Brinca el guijarro entre las piedras mayores que delinean la ruta del inequívoco, y el salto desconoce si su impulso obedece a la huida o al cumplimiento de la gravedad. Grave es no saber qué atemoriza más, si lo ineludible o la fatuidad de la búsqueda de algo que encierre en su ser toda certeza: entre Aquiles y la tortuga sólo el público ficticio atestiguará quién es el vencedor. Ya darán cuenta de la carrera los versos que serán grabados en sublime consonancia a los vericuetos de la escalera, peldaños cuya lisura será ganada por el roce diario de los pies que terminarán por borrar sílabas y fechas. De cuando en cuando, alguien agachará el cuerpo para tomar entre su mano la chinilla y sopesar su posibilidad de proyectil, como si en ese gesto descargara la furia que le produce reconocerse aún más insignificante que la piedrecilla presta a derribar la sombra de su vuelo, fracaso cuya ejemplaridad contradice su raíz originaria.

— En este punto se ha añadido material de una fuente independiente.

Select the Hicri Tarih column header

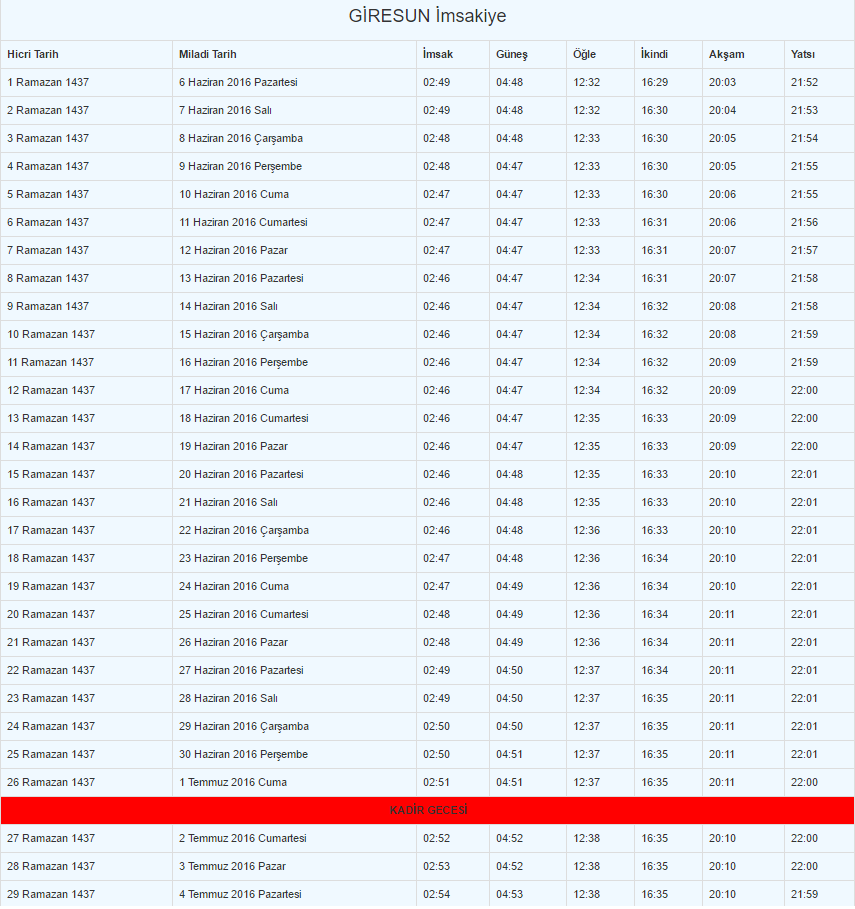33,54
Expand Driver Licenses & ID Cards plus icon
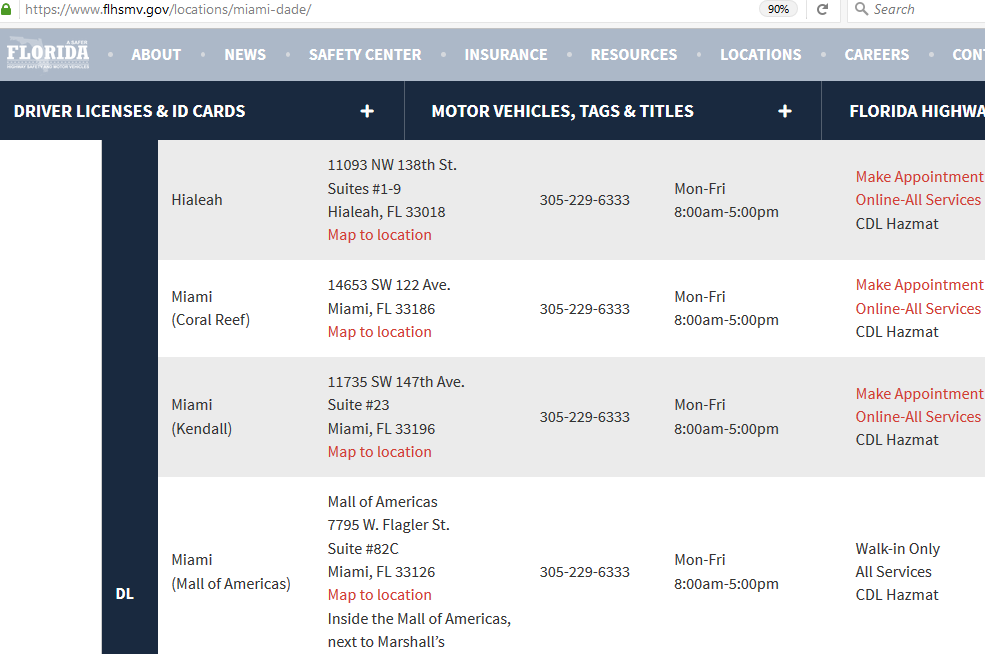Viewport: 985px width, 655px height. pos(367,111)
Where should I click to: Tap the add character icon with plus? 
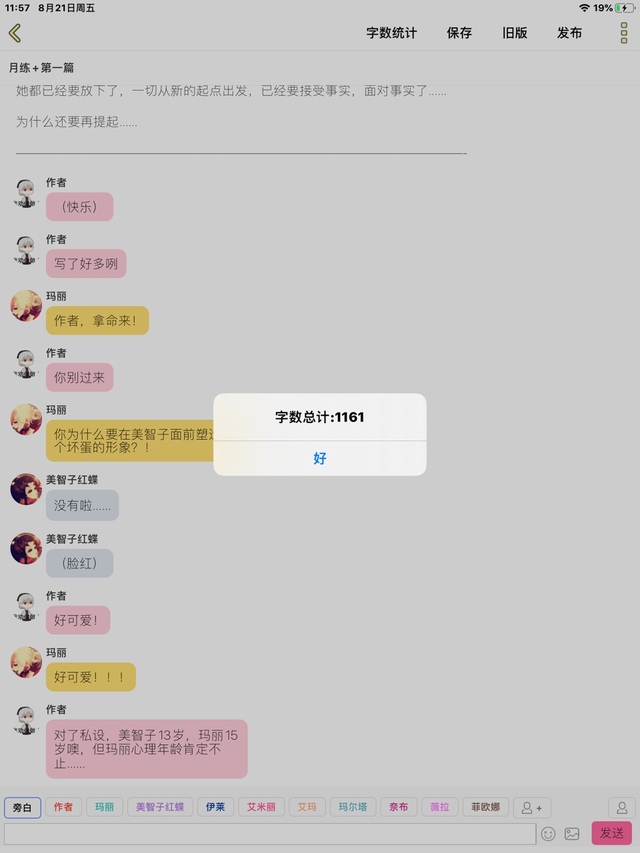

Punto de sosiego en el precario equilibrio de una disimulada detención, ¿quién inscribe las palabras que deletreo?, ¿quién profana la soledad del pensamiento?, ¿quién es ese yo que erige su tiranía en las demandas de no querer morir del todo?, y la piedra se desliza por entre los dedos, en un movimiento primario donde piel y contorno fusionan la materia de su corporeidad, las junturas y los tendones, la sangre y el músculo, esa maquinaria que asombra por su inigualable precisión habrá de ser reducida a polvo, mientras que el poro impenetrable del guijarro perdurará más allá de tan magistral hechura. El sollozo se eleva en lamento, asiste y sostiene en el tránsito, ¿habrá alguien que quiera morirse del todo? Tanto miedo avanza tras la pregunta que el discurso queda paliado en el sinfín del silencio, porque hay silencios que resguardan lo que los labios no atreven, hay silencios donde la verdad preclara anuncia su alumbramiento.
Por una piedra que desliza su canto entre el tramado de los dedos, un mundo se levanta en columna, una columna en muro, y más allá de su límite, el imaginario de un horizonte que habrá de liberar de sentencia cualquiera. Agacha su sombra el cuerpo y deposita en la tierra lo que hurtó por desesperación la mano, he ahí la piedra, la chinilla, el guijarro, la semilla…, residuo que afirma la soberanía de su materia sobre el temblor de quien, por el simple respirar de la sangre, creyó poseerlo todo, y es en ese tremar, cuando constata que hasta el polvo de las murallas habrá de ser llevado por el viento.